**Work instruction**
Each of the lines from the one that contains "The image size is (133, 111)." to the end of the entries below should be output exactly.

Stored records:
______________________________
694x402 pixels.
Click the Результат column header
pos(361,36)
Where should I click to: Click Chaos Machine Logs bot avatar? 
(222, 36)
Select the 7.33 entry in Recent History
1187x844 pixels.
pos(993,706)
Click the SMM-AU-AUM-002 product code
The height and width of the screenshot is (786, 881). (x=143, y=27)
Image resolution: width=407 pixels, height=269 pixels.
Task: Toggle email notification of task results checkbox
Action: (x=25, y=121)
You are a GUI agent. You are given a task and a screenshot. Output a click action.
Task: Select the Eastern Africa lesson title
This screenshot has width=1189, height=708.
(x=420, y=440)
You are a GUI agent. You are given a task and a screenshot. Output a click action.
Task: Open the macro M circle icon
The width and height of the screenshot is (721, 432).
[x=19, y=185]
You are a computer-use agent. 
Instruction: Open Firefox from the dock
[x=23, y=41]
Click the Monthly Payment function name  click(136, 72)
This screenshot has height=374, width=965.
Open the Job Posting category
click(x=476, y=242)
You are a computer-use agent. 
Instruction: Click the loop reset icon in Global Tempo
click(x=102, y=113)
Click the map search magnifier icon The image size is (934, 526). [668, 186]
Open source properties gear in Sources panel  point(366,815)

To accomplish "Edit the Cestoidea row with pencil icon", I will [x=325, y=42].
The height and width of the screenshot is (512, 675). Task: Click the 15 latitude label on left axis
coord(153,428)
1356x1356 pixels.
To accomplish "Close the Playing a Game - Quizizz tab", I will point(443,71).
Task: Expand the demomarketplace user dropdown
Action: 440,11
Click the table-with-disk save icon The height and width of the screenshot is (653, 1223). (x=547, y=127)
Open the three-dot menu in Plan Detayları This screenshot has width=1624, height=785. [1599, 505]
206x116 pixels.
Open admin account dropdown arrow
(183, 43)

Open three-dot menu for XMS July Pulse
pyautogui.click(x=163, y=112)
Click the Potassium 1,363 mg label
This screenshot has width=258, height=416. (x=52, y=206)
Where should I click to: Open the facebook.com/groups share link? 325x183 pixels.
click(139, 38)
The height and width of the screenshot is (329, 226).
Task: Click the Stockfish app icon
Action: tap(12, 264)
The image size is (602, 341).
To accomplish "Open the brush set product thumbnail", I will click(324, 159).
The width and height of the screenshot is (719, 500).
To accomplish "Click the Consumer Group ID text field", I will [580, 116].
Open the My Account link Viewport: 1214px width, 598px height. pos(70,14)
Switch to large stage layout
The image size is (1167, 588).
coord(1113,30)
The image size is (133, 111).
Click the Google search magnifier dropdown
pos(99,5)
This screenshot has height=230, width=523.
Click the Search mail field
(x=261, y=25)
______________________________
**Written solution**
The image size is (133, 111).
Click the Google search magnifier dropdown
pos(99,5)
This screenshot has height=230, width=523.
Click the Search mail field
(x=261, y=25)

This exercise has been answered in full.